European Standard (EN)

Common standards applying throughout Europe have been a key theme in standardization for many years. They eliminate barriers to trade, complement European legislation and, as a result, form a basis of the Internal Market. Today, around 90 per cent of all ÖNORM standards originate at the European level (ÖNORM EN) and 30 per cent of them are also international standards (EN ISO). Read here about how European standards are developed.

1. Development of a European Standard

European Standards (ENs) are prepared in the technical committees of the European Committee for Standardization CEN with the participation of delegates from the relevant national committees.

A European Standard has to be implemented without any changes at the national level - in Austria as an ÖNORM EN standard.

An efficient possibility to influence the contents of European Standards is to participate in the responsible national body (mirror committee).

This body delegates experts to the European standardizing bodies, decides on comments on Draft European Standards at the national level and monitors the different steps of the standardizing procedure.

The objective of European standardization is to implement European documents on the basis of International Standards (ISO) with as little changes as possible.

If there are no relevant International Standards, efforts are made to limit the preparation work to one of the two levels (international and European) within the framework of the Vienna Agreement between CEN and ISO.

In this case, a parallel voting procedure will take place aiming at simultaneous recognition as International and European Standard (EN ISO).

2. Procedure of development

A European Standard is initiated by a national standardizing body, such as the Austrian Standards Institute, by a European economic, technical, professional or scientific association, an international organization or by the European Commission and/or the EFTA Secretariat (as a support for EU Directives).

If agreement is reached on the project proposed, a sufficient number of national standards organizations is ready to co-operate and the financial resources for the secretariat are availble, the responsible technical committee of CEN (CEN/TC) will put a working group (WG) in charge of the relevant activities. The CEN/TC and/or the national standards organizations can appoint experts to participate in this working group.

Headed by a convenor, the working group will prepare the standard, the working language being English. One of the CEN members (national standards organization) will be responsible for the secretariat of the CEN/TC. The activities of the working group and of its convenor will also be supported by a national standards organization.

The ultimate objective is to prepare an EN within three years. Therefore, time targets are fixed for each individual step. If the targets are not respected for certain steps, a prolongation can be requested. Otherwise, the entire standard project will be cancelled from the working programme.
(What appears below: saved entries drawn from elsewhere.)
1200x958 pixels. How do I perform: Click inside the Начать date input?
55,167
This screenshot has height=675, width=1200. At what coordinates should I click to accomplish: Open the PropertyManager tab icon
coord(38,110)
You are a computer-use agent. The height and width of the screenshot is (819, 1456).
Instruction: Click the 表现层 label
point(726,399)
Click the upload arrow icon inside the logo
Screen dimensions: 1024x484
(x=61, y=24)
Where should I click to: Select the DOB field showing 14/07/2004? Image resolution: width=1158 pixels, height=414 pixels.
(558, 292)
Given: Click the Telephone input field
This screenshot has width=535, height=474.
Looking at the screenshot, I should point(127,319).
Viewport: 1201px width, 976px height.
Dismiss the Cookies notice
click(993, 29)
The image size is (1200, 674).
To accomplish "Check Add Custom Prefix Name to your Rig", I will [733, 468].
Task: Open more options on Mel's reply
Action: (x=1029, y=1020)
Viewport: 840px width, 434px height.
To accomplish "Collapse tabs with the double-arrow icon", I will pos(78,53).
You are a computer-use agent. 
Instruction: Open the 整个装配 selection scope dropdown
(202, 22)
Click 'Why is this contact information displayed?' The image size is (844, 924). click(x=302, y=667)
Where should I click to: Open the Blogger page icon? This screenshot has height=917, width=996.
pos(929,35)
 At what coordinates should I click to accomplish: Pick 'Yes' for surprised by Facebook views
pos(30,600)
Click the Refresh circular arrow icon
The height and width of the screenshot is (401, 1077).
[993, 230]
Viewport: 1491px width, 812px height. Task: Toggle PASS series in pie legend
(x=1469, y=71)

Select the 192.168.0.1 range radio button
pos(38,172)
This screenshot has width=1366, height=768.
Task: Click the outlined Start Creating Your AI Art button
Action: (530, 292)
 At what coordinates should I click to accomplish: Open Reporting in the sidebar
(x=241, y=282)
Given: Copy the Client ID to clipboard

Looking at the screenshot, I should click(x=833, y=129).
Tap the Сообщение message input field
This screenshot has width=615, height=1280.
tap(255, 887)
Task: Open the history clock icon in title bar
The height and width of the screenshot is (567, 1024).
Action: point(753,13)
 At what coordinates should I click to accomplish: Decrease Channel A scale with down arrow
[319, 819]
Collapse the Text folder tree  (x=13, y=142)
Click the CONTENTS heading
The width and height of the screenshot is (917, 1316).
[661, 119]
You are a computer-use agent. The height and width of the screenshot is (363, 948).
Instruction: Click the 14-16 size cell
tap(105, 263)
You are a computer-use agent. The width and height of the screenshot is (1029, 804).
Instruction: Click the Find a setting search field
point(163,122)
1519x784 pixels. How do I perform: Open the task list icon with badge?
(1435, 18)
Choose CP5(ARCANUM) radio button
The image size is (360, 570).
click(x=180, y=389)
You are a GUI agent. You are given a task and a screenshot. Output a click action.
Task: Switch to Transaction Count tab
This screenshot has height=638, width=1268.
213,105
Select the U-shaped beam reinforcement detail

When the working group has agreed on a Draft European Standard (prEN), the public enquiry is initiated. Within three month starting from this date, the national standards organizations have to submit national comments. In Austria, an "Entwurf (Draft) ÖNORM EN" is published in such cases.

Within six weeks, the public can submit comments (using the comment table) to the Austrian Standards Institute. It is recommendable to draw up the proposals also in English. The national mirror body will then discuss these comments. 

3. From comment to publication

Afterwards, the mirror body submits the generally agreed national comments. In case of mandated draft standards - i.e. the future standard is intended to support an EU Directive - recommendations of consultants will additionally be required at the European level in order to verify whether the essential requirements of the EU Directive and/or the mandate of the European Commission are fulfilled.

On the basis of the comments received, the CEN/TC concerned prepares the final draft. Within two months, the national standards organizations decide on the adoption of the EN in a weighted final vote.

After this procedure, the contents can not be modified any more. For the adoption of the document, at least 71 percent of the weighted votes have to be positive. National standards organizations which do not cast their vote  on the final draft, are considered to abstain from voting.

The ratification of a European Standard takes place automatically one month after a positive vote in English, French and German languages.

After ratification, a European Standard has to be implemented within six months as a national standard - in Austria as an ÖNORM EN. Conflicting national standards have to be withdrawn.

For mandated standards, CEN will ask the European Commission to publish the source in the Official Journal of the European Union.

CEN will verify periodically if a revision of an EN is necessary. In general, this procedure is carried out by a survey among the national mirror bodies.